I feel like I've had a good experience with SERMs and while I'm not promoting them, I'll just make several observations:

- For most men, SERMs are probably either a fertility boost or a modality which will delay for a few years but not permanently avoid some form of full TRT. Hence, the really long-tem issues may not be an issue for people who are going to be on them for (as a maximum) less than 10 years.
- The most I've ever used is 50mg a week, which is a ramp-down daily dose for some PCT protocols. I think part of the issue is that as with MT2/PT-141, many people start with an excessive dose and then blame the compound
- For whatever reason, I seem to get better subjective results from Clomid vs. Enclomiphene so perhaps Zuclomiphene is actually doing something beneficial. It's long-half life further complicates things since it essentially changes Clomid into a different drug over time, but for a few months at a time the combination seems to work for me. I used to do a washout and reset when I was Clomid-only, but I understand some people would not be ok with that.

 

[Cataceous]

...
- For whatever reason, I seem to get better subjective results from Clomid vs. Enclomiphene so perhaps Zuclomiphene is actually doing something beneficial. ...

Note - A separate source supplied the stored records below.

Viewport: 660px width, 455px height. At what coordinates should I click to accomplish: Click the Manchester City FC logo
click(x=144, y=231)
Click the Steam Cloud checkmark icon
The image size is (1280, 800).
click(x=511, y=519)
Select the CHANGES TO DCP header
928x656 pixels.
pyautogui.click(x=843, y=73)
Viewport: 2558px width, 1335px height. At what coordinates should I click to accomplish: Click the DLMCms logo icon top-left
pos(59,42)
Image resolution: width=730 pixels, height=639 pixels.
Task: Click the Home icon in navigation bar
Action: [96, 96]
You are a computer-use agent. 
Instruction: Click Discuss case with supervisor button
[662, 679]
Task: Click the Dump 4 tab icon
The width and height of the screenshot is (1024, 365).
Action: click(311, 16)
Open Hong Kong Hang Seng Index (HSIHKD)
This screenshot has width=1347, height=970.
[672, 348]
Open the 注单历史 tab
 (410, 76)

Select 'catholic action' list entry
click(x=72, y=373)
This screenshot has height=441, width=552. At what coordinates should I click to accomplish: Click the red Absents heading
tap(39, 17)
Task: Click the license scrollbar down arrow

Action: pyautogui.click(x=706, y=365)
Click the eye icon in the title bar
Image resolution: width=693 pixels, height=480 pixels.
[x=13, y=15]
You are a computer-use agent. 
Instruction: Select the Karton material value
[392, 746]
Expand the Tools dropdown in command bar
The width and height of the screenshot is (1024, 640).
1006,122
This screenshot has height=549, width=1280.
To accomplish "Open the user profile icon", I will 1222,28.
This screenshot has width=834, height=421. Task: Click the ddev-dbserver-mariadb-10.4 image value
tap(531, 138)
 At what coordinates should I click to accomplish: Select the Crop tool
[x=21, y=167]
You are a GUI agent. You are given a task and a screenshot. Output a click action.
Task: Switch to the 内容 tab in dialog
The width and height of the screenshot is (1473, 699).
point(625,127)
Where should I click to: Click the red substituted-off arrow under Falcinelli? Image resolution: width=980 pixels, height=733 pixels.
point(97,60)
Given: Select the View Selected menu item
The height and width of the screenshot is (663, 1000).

I have seen a few reports like this, where guys favor clomiphene over enclomiphene. The zuclomiphene isomer is essentially like estrogen—strong enough to knock out the HPTA when given alone—so one hypothesis is that these men have low-end estrogenic activity at the start and thus benefit from the boost given by zuclomiphene.

 

[Guided_by_Voices]

I have seen a few reports like this, where guys favor clomiphene over enclomiphene. The zuclomiphene isomer is essentially like estrogen—strong enough to knock out the HPTA when given alone—so one hypothesis is that these men have low-end estrogenic activity at the start and thus benefit from the boost given by zuclomiphene.

That theory fits my bloodwork

 

[Cataceous]

This thread is a reasonable place to expand a little on the hypothesis that short-term fluctuations in testosterone affect our subjective results. I'd asked the Grok AI about natural pulsatile delivery of testosterone. It was suggesting pretty significant short-lived swings in testosterone that are not seen in the usual diurnal testosterone graphs. I asked it to render one for me:

Proceeding with the caveat that I have not independently verified this characterization—contrast this graph with the simulation of three daily TS doses from earlier in this thread:

Does this better mimicry of pulsatile delivery drive the improved subjective results? For completeness, here is the TE/TP (testosterone enanthate / testosterone propionate) blend simulation:

This better captures the diurnal rhythm, but lacks the short-lived peaks of pulsatile delivery.

For me, adding gonadorelin to the TE/TP blend protocol was a significant improvement. But the switch to TS/gonadorelin took things to a new level.